(Aim of the exercise) Among the entries, which lines carry the string "category"? Copy each of them.

Saved data entries:
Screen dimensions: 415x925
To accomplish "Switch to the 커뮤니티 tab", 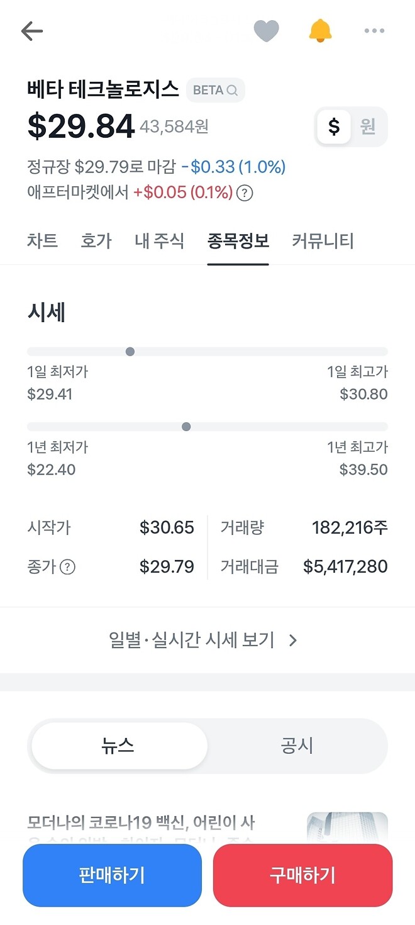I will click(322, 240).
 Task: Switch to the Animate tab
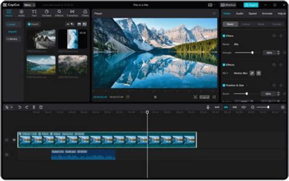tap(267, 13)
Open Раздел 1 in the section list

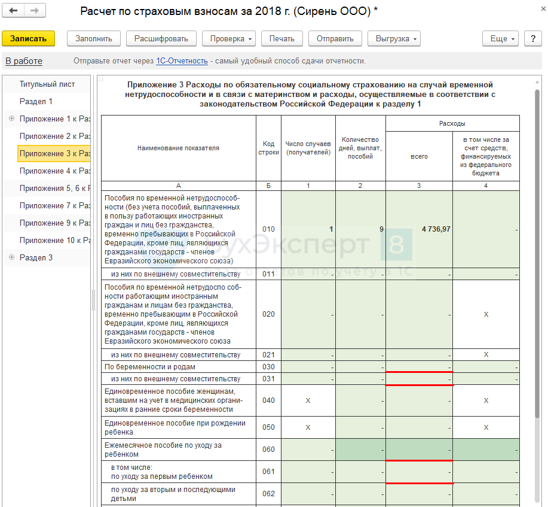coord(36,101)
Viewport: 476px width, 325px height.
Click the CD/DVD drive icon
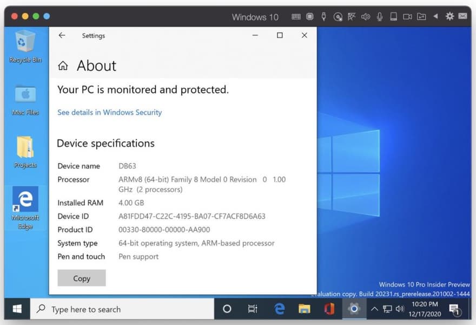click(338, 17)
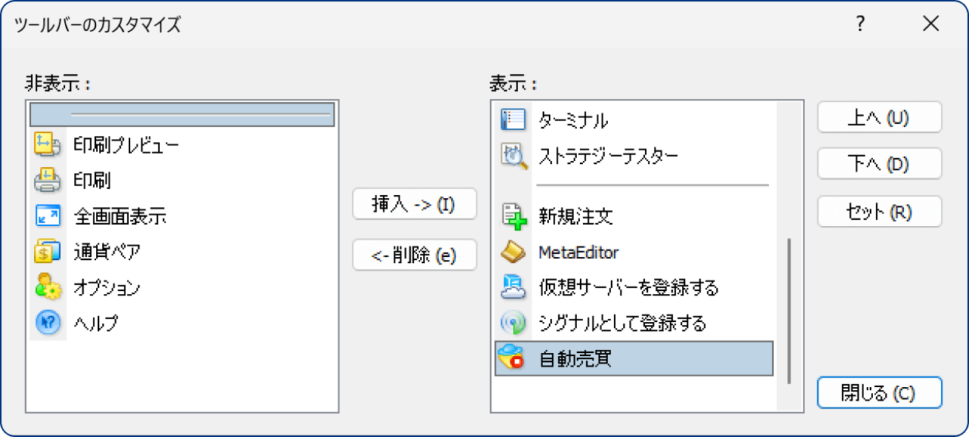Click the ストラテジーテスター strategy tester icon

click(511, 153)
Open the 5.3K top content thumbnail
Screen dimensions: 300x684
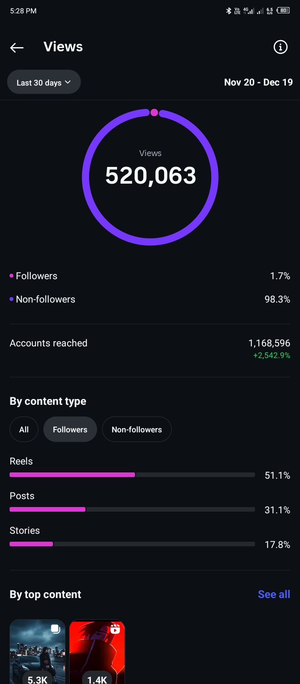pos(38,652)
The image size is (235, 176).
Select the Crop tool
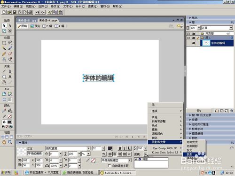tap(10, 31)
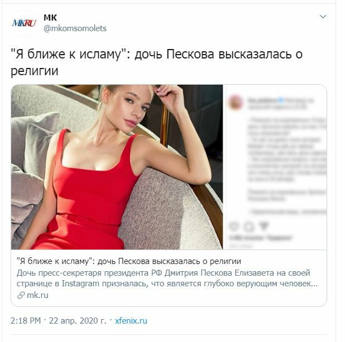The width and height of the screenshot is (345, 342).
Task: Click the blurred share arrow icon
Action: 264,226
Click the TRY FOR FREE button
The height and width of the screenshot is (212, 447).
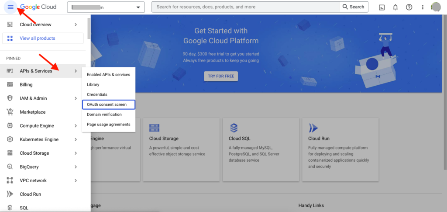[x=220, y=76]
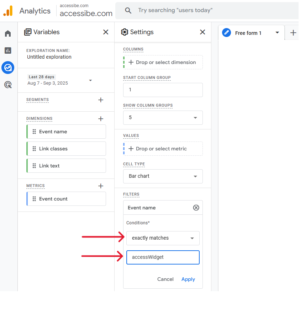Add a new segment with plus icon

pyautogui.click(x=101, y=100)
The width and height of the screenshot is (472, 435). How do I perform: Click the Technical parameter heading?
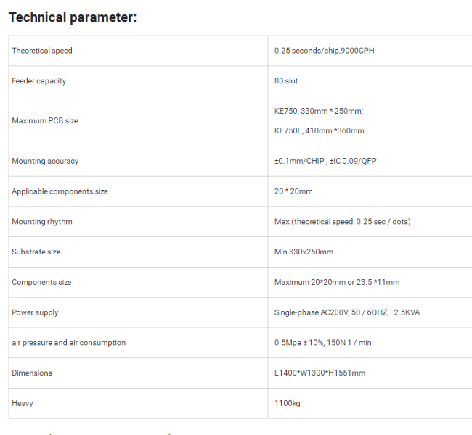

...

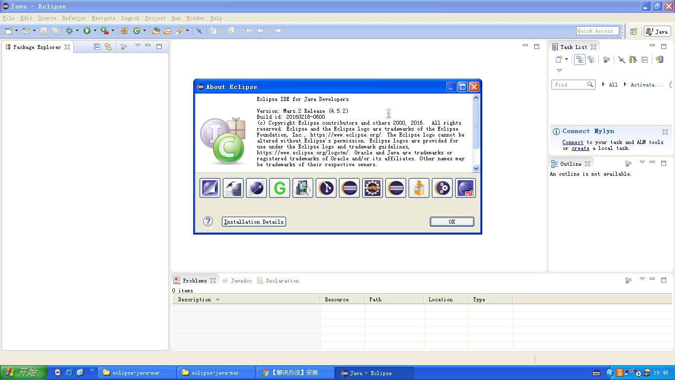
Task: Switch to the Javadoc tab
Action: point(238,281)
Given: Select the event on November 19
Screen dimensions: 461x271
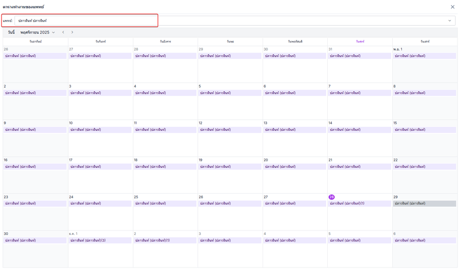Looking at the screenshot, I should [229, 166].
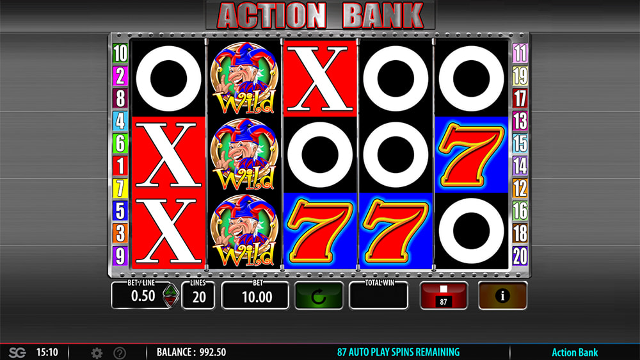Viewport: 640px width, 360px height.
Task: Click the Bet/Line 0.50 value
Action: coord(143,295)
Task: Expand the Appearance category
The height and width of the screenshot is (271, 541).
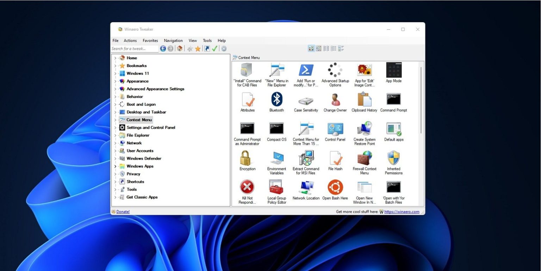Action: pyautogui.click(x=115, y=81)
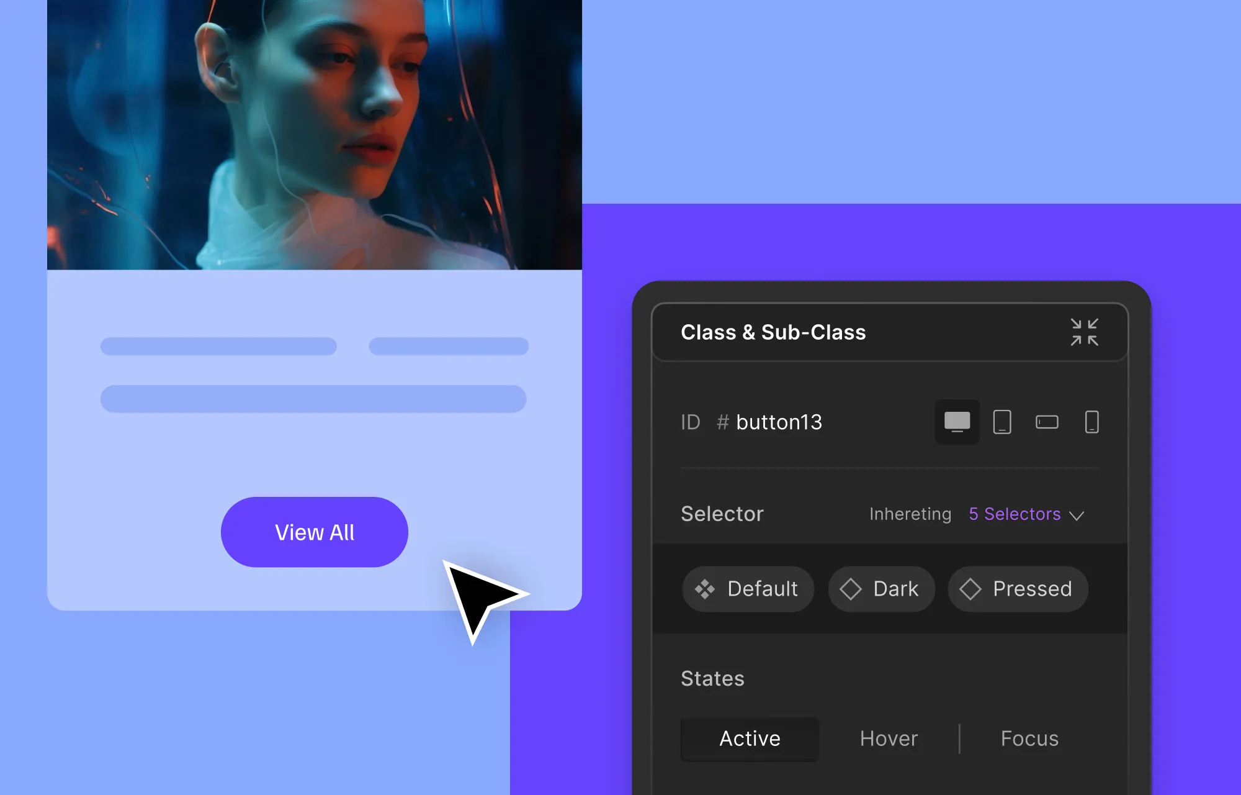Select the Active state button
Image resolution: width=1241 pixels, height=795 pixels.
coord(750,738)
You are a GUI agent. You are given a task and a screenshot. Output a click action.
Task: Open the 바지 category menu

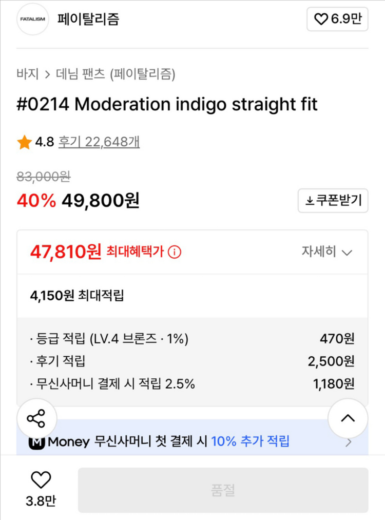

--

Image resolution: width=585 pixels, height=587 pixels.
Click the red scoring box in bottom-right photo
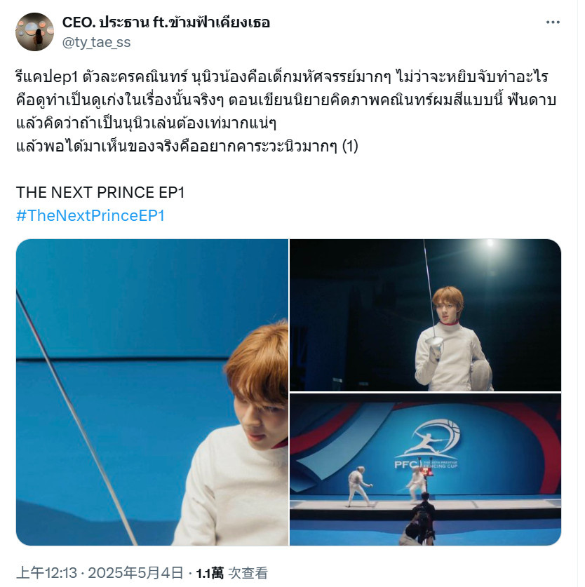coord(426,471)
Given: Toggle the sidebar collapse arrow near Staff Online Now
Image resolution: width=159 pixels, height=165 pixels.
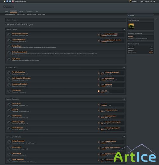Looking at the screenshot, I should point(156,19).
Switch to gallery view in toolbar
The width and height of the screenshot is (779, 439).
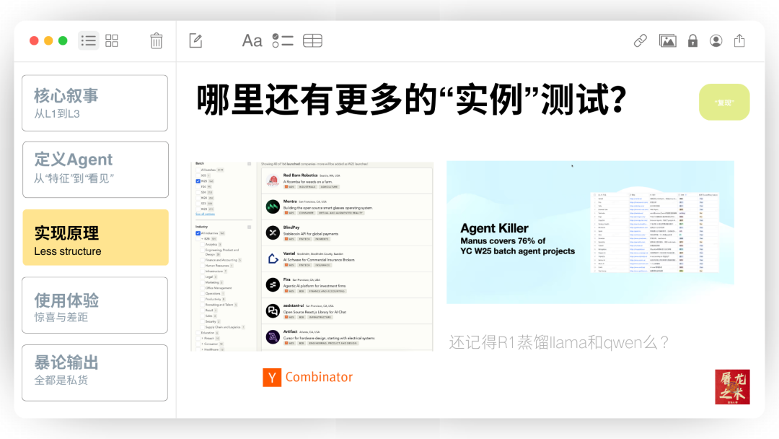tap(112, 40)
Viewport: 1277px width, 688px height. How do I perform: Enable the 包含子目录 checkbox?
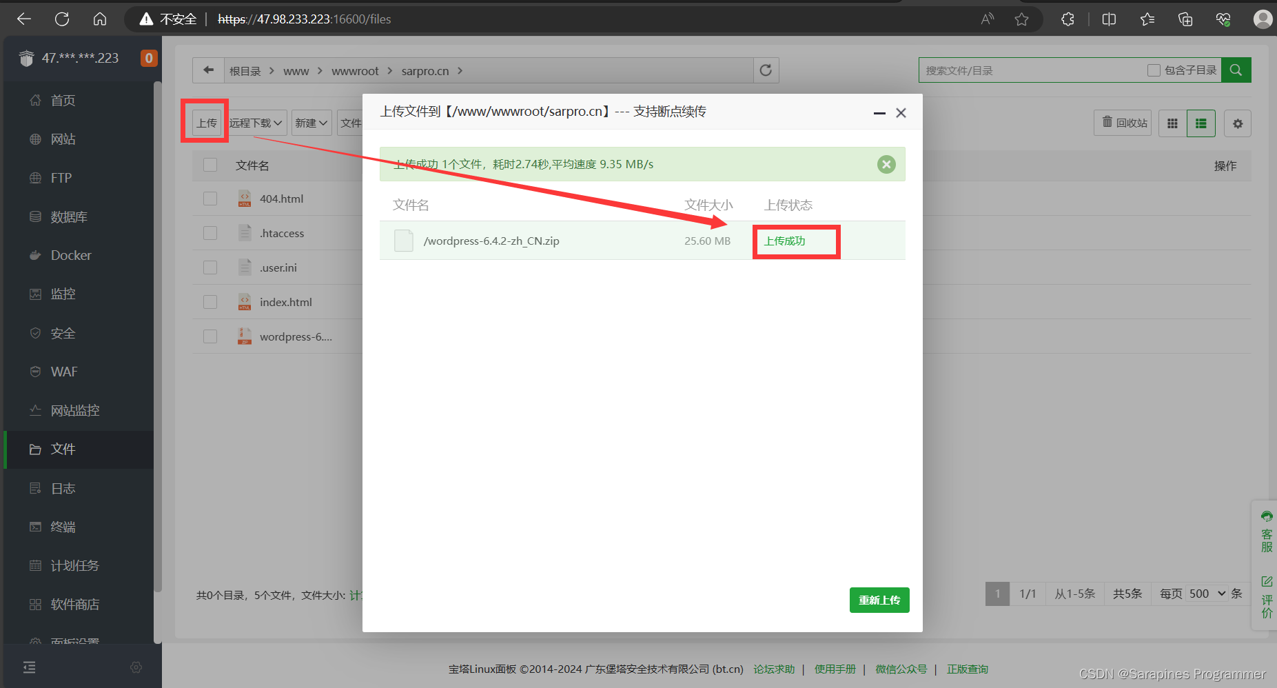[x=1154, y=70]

(Solution for this exercise)
Task: Expand the Appearance category
Task: Open the 바지 category menu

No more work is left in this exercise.